Sí, “dinero llama dinero” y tal parece que cada vez que emitimos una opinión a través de las redes sociales nos estamos convirtiendo en un producto más atractivo, más redituable, más deseable. Merecemos más atención porque somos más inteligentes, más agudos, más capaces, más elocuentes. Cada comentario lleva una marca registrada, la del nombre que lo emitió, por lo que la discusión no se lleva a cabo con base en argumentos, sino a partir de ganancias y pérdidas que serán cuantificadas por likes.

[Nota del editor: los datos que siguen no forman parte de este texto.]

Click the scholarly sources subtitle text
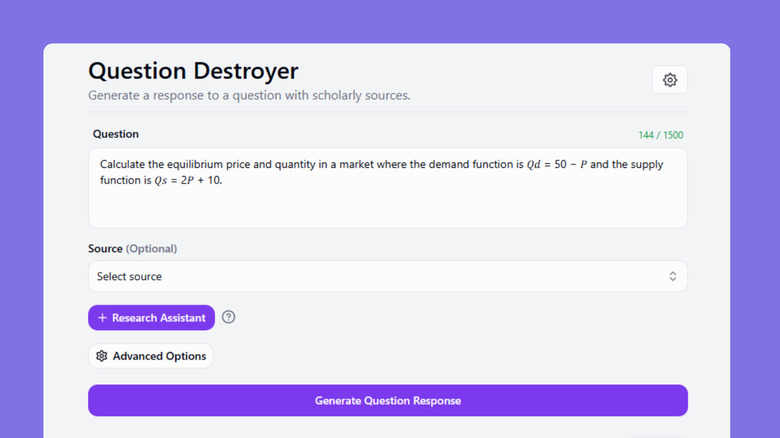Image resolution: width=780 pixels, height=438 pixels. (249, 96)
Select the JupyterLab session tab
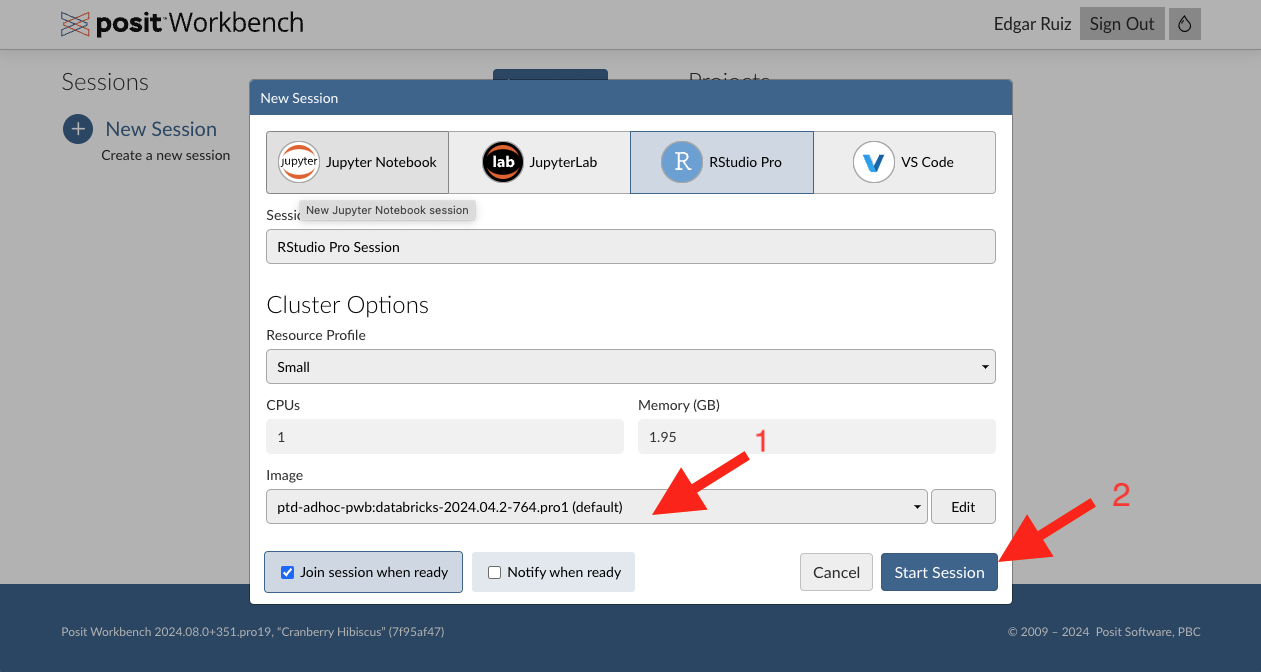This screenshot has width=1261, height=672. click(x=539, y=162)
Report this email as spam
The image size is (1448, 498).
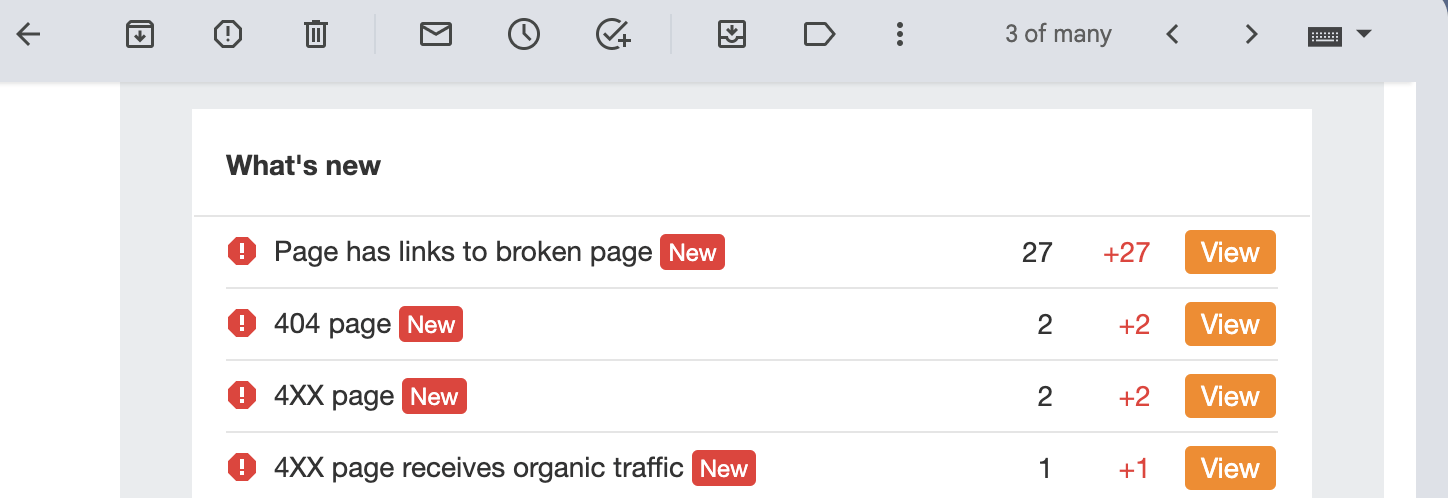coord(228,35)
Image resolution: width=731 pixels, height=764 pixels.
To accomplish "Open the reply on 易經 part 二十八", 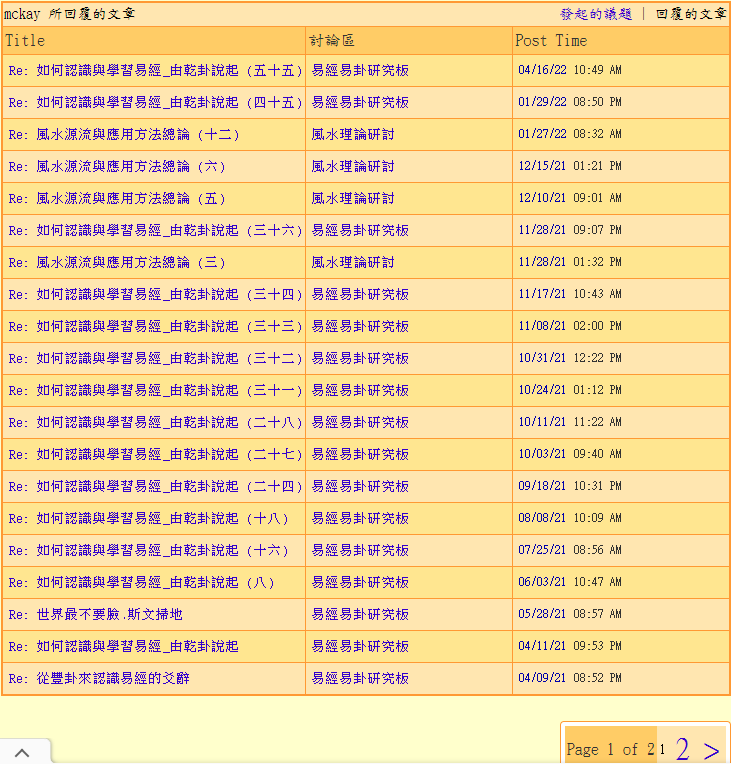I will pyautogui.click(x=155, y=423).
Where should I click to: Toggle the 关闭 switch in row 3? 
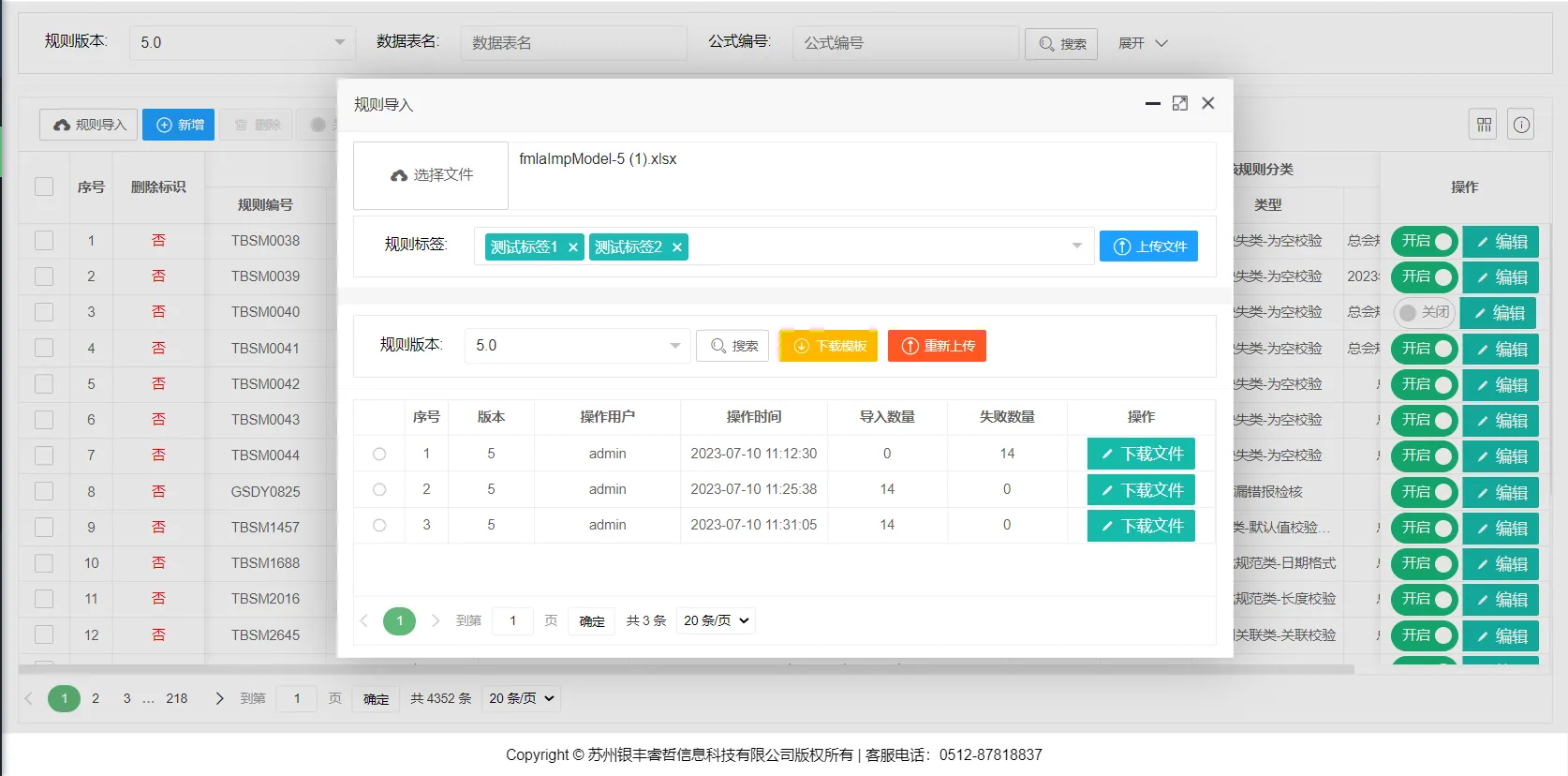pos(1423,312)
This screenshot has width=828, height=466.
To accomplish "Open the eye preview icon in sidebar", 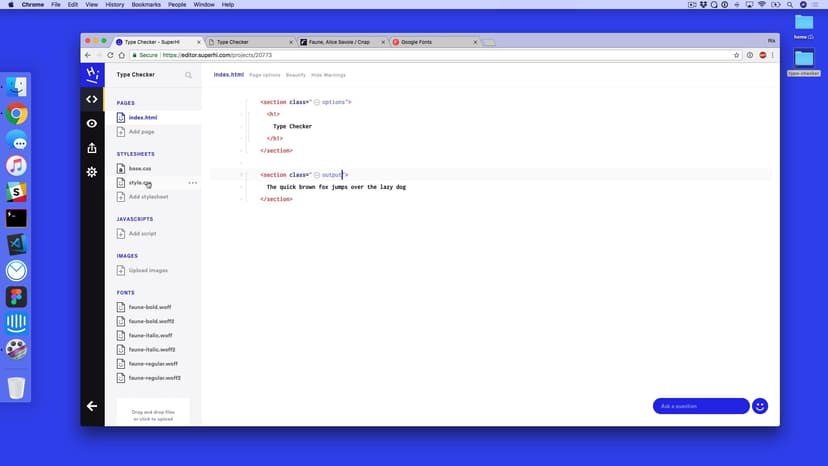I will tap(92, 123).
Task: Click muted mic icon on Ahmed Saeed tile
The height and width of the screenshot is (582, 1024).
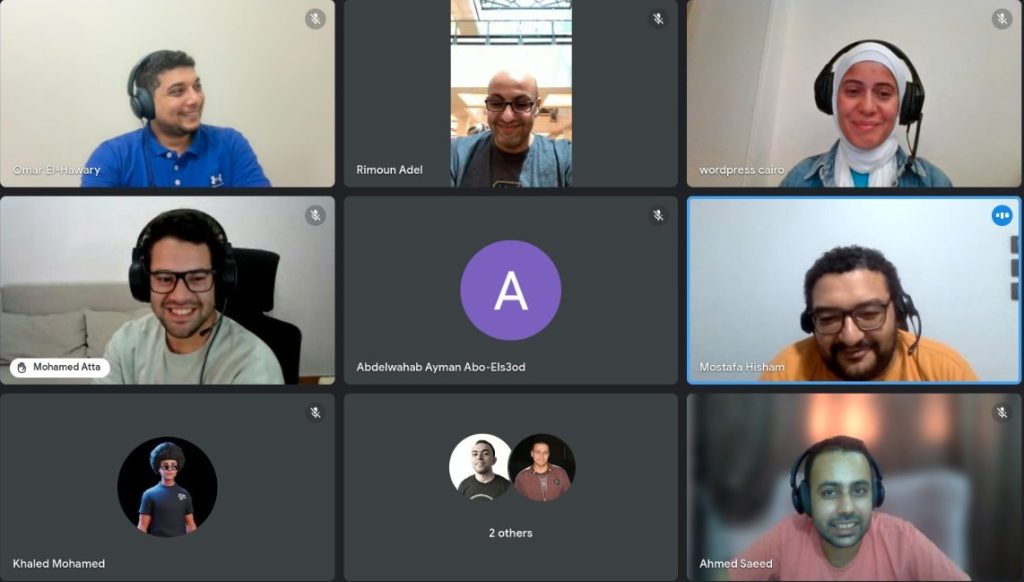Action: click(x=1002, y=412)
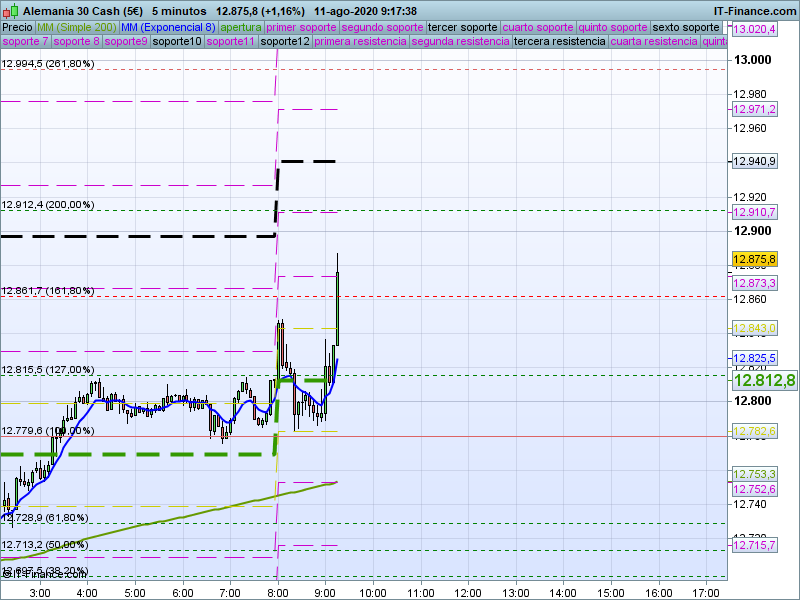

Esta es otra razón de peso para seguir haciendo teatro: porque ahí la presencia de los personajes es tan contundente que arroba la mirada del espectador y lo conduce por la ficción para que se olvide de quien escribió la pieza. También agradezco seguir escribiendo en el periódico, porque, a pesar de que los artículos se compartan en las redes sociales, la publicación semanal periodística se imprime en papel y está contenida en un espacio que la acota, que le confiere autonomía y les permite a los lectores hablar sobre el texto y no sobre la marca registrada a la que se adscribe. Cuando hablaba de los reflectores que hacen que ciertos artistas relumbren, destellen y enceguezcan, también me refería al espectáculo de las redes sociales, que nos mantienen demasiado ocupados construyéndonos una reputación imaginaria. Apelo nuevamente a que busquemos los espacios presenciales, alternativos, marginales y públicos en los que aún podemos tener la libertad de reflexionar íntimamente sin demostrarles a los demás cuánto valen nuestros pensamientos, sin etiquetar nuestras ideas para venderlas como mercancía intelectual.